I'm nobody! Who are you?
Are you nobody, too?
Then there's a pair of us -- don't tell!
They'd banish us you know!
How dreary to be somebody!
How public, like a frog
To tell one's name the livelong day
To an admiring bog!
Lately I've been listening for the peepers. A Spring peeper is, according to Wikipedia, "a small chorus frog."
Small, perhaps, but mighty en mass with all those chirpy voices rising into the night. Peepers fill their vocal sacs with air until they look like a balloon, then they let out a "peep" as they release the air.
I love it.
The sounds in the boggy back fields near my mom's house are so wonderful this time of year. Evening's Great Silence has been unlocked. The tiny heralds of Spring inflate and release their mini balloon warbles in a chorus of celebration.
A spring pond full of peeping peepers can sound like sleigh bells jingling -- only louder.
The poem above, by Emily Dickinson, is one of her most famous and playful works. Ironic, since the author penned nearly 1800 poems but published fewer than 10 of them in her lifetime.
The peeper frog is tiny; no bigger than your thumb-nail, and its balloon chirp is a comical part of nature. So it is with Dickinson's pithy verse: brief and whimsical.

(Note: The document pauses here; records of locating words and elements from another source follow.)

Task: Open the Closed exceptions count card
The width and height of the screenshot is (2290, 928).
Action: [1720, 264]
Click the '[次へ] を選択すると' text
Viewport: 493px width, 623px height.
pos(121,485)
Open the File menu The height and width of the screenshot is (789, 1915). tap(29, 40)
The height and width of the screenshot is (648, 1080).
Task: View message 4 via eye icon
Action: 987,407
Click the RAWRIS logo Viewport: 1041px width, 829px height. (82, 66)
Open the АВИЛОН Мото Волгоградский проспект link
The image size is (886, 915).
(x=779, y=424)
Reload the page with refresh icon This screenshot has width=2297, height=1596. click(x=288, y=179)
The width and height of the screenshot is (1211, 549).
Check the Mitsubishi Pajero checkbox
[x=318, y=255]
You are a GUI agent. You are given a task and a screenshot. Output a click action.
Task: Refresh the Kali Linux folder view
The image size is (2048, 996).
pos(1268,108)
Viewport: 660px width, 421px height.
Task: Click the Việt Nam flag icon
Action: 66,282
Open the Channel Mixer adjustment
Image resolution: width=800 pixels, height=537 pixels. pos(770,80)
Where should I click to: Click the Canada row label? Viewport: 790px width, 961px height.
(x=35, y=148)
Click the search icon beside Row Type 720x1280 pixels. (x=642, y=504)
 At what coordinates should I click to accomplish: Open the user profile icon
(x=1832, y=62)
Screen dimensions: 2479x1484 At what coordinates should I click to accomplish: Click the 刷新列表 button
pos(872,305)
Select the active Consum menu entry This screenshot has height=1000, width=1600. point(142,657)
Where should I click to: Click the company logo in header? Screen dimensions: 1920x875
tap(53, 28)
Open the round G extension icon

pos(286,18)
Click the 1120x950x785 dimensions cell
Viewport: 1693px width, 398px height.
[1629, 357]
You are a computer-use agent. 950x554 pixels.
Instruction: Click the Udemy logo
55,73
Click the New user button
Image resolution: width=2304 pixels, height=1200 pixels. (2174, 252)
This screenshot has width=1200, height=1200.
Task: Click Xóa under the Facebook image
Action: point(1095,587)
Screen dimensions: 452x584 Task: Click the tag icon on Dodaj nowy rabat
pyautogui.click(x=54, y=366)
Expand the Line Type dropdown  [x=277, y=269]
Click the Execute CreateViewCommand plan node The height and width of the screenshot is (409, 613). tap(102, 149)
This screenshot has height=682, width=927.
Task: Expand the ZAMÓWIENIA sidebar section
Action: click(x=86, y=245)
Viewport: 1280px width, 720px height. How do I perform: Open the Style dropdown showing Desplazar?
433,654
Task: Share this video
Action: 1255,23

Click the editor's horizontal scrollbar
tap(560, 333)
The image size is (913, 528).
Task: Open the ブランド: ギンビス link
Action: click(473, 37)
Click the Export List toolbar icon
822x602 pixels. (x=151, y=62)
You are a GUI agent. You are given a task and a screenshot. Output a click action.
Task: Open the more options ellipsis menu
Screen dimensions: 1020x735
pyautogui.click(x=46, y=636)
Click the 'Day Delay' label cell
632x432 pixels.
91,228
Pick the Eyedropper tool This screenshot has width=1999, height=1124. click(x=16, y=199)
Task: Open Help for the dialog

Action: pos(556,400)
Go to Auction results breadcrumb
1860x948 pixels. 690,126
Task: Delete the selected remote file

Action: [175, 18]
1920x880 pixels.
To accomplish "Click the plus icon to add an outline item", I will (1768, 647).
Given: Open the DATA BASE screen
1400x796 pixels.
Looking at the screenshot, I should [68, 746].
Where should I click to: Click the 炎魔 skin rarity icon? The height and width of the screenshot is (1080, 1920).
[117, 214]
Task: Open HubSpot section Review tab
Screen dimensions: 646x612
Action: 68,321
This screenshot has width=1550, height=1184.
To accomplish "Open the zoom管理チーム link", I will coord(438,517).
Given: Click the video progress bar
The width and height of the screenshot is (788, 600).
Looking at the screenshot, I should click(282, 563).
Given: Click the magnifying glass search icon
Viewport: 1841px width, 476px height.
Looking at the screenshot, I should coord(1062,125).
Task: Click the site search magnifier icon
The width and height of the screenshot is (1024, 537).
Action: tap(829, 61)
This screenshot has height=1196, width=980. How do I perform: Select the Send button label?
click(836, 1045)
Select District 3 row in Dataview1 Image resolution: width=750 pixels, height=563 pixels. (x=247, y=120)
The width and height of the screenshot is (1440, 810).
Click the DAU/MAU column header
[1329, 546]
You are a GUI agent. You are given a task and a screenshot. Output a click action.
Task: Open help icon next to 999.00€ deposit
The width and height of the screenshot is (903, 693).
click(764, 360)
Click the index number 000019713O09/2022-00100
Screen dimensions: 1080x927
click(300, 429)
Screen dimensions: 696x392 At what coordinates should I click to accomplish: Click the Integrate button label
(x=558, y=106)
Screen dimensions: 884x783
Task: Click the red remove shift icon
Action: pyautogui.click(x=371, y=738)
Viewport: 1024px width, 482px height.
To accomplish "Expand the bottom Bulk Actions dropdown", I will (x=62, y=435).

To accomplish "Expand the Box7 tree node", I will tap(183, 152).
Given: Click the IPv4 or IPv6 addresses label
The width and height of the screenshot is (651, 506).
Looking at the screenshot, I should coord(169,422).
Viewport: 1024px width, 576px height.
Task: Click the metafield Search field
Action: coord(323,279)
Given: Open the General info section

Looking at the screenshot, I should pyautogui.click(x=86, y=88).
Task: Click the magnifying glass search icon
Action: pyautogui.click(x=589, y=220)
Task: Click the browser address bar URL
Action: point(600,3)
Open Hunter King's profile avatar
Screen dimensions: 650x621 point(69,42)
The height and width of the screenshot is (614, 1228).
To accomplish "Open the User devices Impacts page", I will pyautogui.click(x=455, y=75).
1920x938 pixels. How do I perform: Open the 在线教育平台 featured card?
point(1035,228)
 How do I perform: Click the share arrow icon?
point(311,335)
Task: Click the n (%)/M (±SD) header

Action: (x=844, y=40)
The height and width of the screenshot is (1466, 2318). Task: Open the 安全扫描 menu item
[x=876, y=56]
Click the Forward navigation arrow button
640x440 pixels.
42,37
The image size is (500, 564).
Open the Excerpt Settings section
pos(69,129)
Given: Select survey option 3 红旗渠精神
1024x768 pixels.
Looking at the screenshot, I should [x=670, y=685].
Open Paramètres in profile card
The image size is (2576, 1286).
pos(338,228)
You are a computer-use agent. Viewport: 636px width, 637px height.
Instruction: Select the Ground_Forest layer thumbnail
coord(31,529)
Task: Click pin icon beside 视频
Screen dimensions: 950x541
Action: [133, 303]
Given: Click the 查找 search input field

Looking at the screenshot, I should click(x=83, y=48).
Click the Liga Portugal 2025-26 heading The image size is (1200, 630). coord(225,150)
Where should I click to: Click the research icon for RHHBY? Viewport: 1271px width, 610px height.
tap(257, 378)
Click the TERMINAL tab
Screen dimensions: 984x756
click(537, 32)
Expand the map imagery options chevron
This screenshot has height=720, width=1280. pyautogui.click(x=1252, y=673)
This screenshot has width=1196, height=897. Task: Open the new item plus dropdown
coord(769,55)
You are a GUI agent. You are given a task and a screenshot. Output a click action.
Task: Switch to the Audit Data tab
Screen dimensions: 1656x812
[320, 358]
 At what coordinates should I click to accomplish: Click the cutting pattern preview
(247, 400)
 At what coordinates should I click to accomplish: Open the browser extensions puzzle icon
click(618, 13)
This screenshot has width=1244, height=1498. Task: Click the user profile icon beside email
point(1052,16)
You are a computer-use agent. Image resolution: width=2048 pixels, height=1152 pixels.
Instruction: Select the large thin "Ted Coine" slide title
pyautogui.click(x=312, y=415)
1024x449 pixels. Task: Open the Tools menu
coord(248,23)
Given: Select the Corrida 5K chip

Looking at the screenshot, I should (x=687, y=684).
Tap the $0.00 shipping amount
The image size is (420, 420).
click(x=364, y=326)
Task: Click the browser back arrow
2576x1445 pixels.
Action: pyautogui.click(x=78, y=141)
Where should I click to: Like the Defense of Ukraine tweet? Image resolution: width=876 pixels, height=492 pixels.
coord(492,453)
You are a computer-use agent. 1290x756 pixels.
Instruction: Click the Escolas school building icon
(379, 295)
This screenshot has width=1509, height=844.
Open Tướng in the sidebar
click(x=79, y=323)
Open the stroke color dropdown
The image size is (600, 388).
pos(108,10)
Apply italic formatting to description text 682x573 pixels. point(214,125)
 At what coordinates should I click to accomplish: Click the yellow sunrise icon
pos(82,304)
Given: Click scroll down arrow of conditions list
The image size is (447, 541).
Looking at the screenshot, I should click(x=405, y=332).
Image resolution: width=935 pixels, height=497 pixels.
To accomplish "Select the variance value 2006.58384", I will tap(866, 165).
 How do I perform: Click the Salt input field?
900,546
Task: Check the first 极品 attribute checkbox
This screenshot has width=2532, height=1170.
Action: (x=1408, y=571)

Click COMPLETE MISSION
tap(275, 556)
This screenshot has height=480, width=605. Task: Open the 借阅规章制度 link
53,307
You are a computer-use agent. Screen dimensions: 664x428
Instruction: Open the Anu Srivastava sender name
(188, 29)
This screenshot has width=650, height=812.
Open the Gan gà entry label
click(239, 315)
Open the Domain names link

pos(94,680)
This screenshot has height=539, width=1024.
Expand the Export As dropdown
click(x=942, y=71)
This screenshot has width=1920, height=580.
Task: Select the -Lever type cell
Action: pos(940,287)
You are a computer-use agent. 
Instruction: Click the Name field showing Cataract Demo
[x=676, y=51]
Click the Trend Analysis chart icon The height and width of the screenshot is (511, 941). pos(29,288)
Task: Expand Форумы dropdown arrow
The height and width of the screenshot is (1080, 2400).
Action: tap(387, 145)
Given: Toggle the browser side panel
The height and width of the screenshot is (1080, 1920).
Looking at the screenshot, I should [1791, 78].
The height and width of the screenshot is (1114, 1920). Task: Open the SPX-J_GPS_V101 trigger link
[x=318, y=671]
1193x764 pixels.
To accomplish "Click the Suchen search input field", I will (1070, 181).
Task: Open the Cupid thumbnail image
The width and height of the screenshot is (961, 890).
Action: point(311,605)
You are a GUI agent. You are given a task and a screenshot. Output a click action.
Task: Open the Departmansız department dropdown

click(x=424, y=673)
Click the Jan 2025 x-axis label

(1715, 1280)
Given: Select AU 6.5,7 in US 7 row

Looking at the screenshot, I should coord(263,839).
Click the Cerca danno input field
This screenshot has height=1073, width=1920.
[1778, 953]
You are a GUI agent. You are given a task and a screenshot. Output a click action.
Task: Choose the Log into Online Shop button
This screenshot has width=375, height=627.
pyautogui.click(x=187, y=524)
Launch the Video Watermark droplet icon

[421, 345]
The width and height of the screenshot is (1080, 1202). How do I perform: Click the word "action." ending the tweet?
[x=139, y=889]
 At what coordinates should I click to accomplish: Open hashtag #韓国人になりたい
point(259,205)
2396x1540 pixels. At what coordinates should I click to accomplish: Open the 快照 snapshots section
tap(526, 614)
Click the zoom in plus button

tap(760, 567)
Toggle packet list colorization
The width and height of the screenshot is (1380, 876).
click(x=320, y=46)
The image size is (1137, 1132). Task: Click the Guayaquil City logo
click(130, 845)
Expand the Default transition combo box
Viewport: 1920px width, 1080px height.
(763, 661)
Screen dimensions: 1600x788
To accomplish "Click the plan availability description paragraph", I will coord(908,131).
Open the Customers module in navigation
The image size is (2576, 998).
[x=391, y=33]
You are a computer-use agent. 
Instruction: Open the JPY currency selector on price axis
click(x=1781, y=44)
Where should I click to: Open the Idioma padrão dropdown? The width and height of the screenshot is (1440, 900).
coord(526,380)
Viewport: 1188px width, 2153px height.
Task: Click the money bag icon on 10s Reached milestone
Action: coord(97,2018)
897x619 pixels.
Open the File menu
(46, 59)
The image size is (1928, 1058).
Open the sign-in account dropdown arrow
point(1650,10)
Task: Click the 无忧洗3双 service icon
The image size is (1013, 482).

Yet the combined impact of thousands of these little frogs is, well, shrill and clamorous. It's a collection of chirps, warbles and trills that joyfully announce the next season.
Is it Spring yet? Are we finally rounding a corner?
Daytime temperatures are getting balmier, and green shoots are popping up everywhere. Porch swings are coming out of storage, and barbecue grills are being called into service.
The happiest commotion of all is what you'll hear when you lean into the breeze and hear the sounds it carries: the peepers returning and reclaiming the night.